With regard to the murder, it was pointed out that the defense has ignored the results of the investigation as well as the findings of the TRRC in its closing arguments. Both actually proved that the victim was murdered, that the defendant was involved, and that the official government version to cover up this crime was a lie.
It was then recalled that the plaintiff’s credible statement regarding the sexual crimes she suffered was sufficient evidence to prove that the accused had committed the crimes. The allegation that she has accused him in revenge for the elimination of her husband was simply not plausible.
Acts of torture and deprivation of liberty in 2006
It was argued that the defense alibi that he was not in the country was not proven in the case file.
Further, it was further emphasized that the TRRC’s findings, as well as the results of the investigation, were evidence that Ousman Sonko had been part of the panel, had discussed and made important decisions together with other members. The defense’s argument that the police had been placed under the control of the NIA – where tortured was described by the UN Special Rapporteur as “routine” and “regular” – was entirely new and not supported by any evidence in the case file. Moreover, the victims who were subsequently detained were under the control of the Panel. As a result, it was argued that Ousman Sonko shares a criminal responsibility for the fate of the detainees.

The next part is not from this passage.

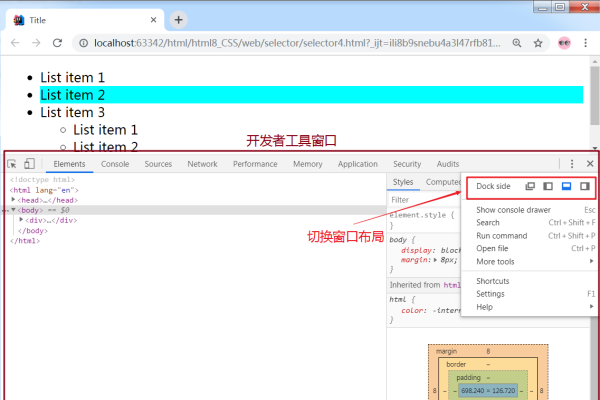
Task: Dock DevTools to the bottom
Action: pos(566,187)
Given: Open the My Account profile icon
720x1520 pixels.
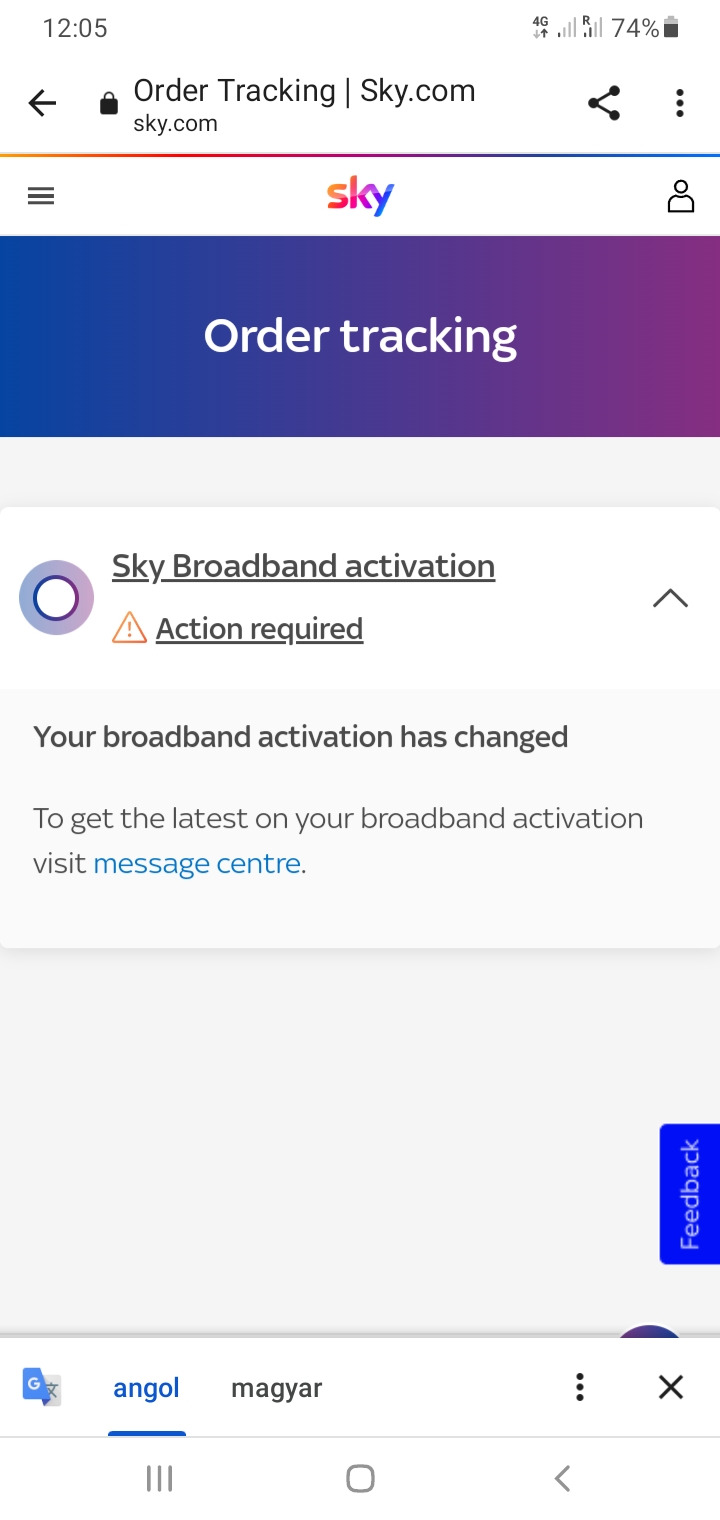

Contrary to the defense’s argument, the said subsequent detention of the plaintiffs was unlawful, in particular because they were kept in custody without an arrest warrant – which was contrary to the Gambian law – and because they were not brought before a judge within the 72-hour period required by the Gambian constitution.
As for the sexual offenses that occurred during these events, and during torture, they should be tried on their own merits, in addition to the torture charges.
Killing of a politician in October 2011
It was reiterated that the victim status was fully included within the notion of “civilian population” and that there was a clear nexus between this individual offense and the attack that took place. Even if this was disputed, there was no doubt – in the view of the Prosecutor – that the accused has given instructions for the Junglers to have access to the victim when he was hospitalized. It was also proven that Ousman Sonko knew of the ins and outs of the Mile 2 detainees and that he was always aware of the President’s fear of this political opponent.
Acts of torture, murder and deprivation of liberty in 2016
The lack of evidence was argued in relation to the defense argument that the 14 April 2016 demonstration was violent. In fact, the accused written notes – together with the witnesses’ statements and material evidence – showed that it was peaceful. Likewise, it had to be concluded from the accused’s statement, that it was controlled “without any problem or resistance”. In any case, this argument could not justify the subsequent acts of torture.
It was again notably emphasized that the accused had shared the responsibility forwhat had happened to the detainees at the NIA after his police officers had handed them over to the agency, knowing what would happen to them there.
It was wrong to read from the so-called NIA-9 verdict that the accused was not present at the PIU on 14 April 2016. In fact, these proceedings did not investigate Ousman Sonko’s individual responsibility, but rather the NIA’s involvement in torture. Nevertheless, the judgment was indeed useful to understand the factual development of the events that took place on 14 and 15 April 2016 and what had happened to the victims at that time.
Irrespective of the presence of the accused at the PIU on the day of the arrests, it was clear that Ousman Sonko gave orders to take the detainees to be the NIA. Furthermore, it was never alleged that the accused himself committed acts of torture at that time, but rather that his criminal responsibility stemmed either from his active or passive co-participation in the crimes or, subsidiarily, from his hierarchical position over the acts committed by his subordinates at that time.
The case file also clearly demonstrated the accused’s responsibility for the conditions of detention imposed on the plaintiffs following their arrest and torture.